*What is asked*.
Please pull out every line in the rows below that contains the string "receipt". Case counts.

*Dataset content*.
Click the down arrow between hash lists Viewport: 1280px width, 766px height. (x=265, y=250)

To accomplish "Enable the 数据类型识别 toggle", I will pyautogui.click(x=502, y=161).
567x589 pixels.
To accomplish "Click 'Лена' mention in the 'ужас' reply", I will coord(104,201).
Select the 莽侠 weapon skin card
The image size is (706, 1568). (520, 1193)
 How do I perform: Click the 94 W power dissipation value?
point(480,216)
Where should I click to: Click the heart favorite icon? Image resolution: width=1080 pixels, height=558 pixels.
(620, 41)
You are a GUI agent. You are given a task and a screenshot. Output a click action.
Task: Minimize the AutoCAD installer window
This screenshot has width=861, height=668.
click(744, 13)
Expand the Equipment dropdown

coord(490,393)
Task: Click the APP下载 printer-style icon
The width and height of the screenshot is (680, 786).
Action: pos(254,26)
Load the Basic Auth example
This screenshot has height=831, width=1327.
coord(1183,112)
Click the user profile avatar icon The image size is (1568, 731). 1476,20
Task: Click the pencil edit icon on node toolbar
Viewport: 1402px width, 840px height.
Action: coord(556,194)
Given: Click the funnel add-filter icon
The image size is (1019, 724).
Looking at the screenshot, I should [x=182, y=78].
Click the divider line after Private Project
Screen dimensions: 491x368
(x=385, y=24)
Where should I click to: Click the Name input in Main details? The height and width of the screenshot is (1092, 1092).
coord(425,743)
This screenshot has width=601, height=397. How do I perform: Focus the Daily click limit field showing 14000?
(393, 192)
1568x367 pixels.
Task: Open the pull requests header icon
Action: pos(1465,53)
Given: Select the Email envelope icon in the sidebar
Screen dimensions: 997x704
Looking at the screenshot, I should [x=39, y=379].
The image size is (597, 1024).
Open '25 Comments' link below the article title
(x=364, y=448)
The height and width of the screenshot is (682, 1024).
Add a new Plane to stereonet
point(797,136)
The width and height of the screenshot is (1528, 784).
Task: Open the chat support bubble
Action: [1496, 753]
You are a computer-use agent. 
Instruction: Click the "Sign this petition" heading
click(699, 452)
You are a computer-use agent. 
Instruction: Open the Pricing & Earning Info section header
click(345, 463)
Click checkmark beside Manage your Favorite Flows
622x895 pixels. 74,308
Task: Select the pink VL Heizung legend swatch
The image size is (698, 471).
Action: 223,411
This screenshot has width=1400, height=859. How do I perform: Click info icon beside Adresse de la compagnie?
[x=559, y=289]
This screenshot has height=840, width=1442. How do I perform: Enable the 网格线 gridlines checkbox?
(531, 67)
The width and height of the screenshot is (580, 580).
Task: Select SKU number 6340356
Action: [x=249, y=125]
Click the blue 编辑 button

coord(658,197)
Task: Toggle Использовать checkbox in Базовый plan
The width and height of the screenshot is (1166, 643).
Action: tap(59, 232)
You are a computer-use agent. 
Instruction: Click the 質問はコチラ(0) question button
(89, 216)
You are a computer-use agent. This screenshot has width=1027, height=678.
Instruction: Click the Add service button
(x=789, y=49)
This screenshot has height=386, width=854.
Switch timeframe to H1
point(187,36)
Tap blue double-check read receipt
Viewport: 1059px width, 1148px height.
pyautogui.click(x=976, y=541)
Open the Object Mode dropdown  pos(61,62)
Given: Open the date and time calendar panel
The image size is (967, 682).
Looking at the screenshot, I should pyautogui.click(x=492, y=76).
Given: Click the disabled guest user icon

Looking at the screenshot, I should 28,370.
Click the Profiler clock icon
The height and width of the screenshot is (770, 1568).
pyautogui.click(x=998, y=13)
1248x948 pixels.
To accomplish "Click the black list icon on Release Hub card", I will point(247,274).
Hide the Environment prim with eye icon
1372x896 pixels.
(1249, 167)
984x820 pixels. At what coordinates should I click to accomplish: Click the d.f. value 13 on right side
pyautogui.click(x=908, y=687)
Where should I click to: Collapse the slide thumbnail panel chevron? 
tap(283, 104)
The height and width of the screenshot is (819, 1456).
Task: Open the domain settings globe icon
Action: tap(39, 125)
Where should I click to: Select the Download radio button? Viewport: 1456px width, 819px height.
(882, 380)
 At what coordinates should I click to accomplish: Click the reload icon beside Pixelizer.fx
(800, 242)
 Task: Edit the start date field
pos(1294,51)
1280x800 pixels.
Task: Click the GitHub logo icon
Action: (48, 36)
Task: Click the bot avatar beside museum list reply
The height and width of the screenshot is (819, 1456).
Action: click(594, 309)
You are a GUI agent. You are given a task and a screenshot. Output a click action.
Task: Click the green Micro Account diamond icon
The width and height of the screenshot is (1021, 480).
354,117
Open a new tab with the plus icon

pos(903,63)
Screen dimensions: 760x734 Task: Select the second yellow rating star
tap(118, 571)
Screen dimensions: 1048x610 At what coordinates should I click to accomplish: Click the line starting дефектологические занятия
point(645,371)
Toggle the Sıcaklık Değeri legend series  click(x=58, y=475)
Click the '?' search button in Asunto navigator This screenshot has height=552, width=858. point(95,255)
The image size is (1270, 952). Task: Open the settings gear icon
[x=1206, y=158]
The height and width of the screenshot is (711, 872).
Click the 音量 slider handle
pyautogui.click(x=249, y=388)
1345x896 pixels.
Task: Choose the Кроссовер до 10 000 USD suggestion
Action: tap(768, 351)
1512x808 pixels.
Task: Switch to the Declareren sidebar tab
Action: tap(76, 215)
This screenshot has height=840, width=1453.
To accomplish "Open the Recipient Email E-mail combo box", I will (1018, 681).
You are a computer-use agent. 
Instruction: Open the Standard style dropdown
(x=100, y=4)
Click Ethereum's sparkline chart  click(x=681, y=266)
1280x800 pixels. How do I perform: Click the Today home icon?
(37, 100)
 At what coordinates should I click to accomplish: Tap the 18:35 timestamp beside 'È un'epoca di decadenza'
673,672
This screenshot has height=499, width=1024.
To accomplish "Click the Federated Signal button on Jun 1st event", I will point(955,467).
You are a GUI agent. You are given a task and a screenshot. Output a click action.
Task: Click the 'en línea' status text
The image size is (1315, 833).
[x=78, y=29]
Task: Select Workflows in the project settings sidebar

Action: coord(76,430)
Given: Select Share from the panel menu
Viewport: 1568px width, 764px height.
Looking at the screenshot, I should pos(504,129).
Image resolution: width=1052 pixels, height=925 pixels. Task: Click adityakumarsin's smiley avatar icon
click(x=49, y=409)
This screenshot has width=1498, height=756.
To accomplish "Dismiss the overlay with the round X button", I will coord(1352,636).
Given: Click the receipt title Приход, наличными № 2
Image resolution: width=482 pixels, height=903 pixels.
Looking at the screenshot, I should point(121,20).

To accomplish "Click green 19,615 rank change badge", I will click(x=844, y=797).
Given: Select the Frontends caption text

*Output for this exercise*.
Tap blue double-check read receipt
Given: Click the receipt title Приход, наличными № 2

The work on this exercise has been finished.